The DNA polymerase I (PolI) from Mycobacterium tuberculosis (Mtb) was ...
The DNA polymerase I (PolI) from Mycobacterium tuberculosis (Mtb) was overproduced in Escherichia coli as an enzymatically active, recombinant protein with or without an N-terminal His-tag. The proteins catalysed both the DNA polymerisation of homo- and heteropolymer template-primers and the 5'-3' exonucleolytic hydrolysis of gapped and nicked substrates but lacked an associated proofreading activity.

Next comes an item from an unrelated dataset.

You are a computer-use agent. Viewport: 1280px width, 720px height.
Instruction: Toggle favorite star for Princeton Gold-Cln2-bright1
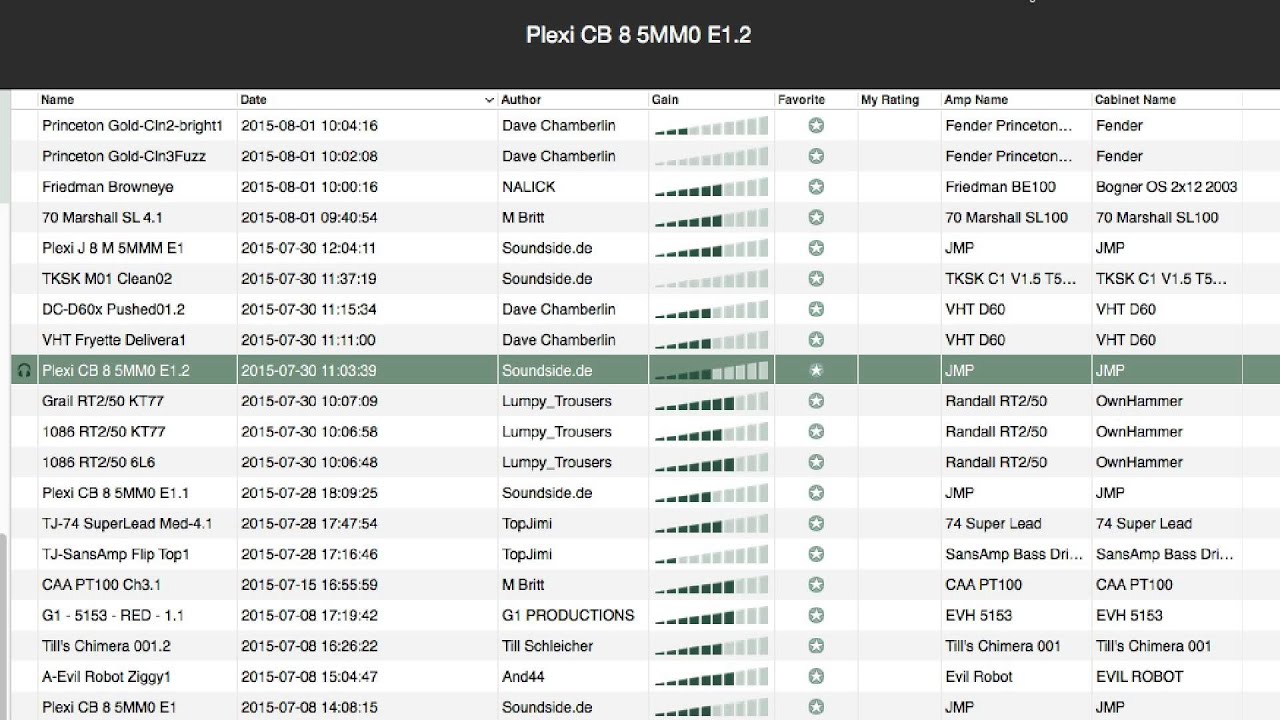click(816, 126)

In accordance with recent predictions [Tabor, S. and Richardson, C.C. (1995) Proc. Natl. Acad. Sci. USA, 92, 6339-6343], both recombinant forms of the M. tuberculosis enzyme were unable to discriminate against dideoxynucleotide 5'-triphosphates and were thus efficiently inhibited by these chain-terminating nucleotide analogues during DNA synthesis. This unusual property might be potentially exploitable in terms of novel anti-mycobacterial drug design. A mutational analysis of 5' nuclease domain residues allowed the roles of nine invariant acidic residues to be evaluated. Acidic side chain neutralisation resulted in a > or = 20-fold reduction in activity, with the most profound reduction (> or = 10(4)-fold) being caused by neutralisation of the Asp125, Asp148 and Asp150 residues.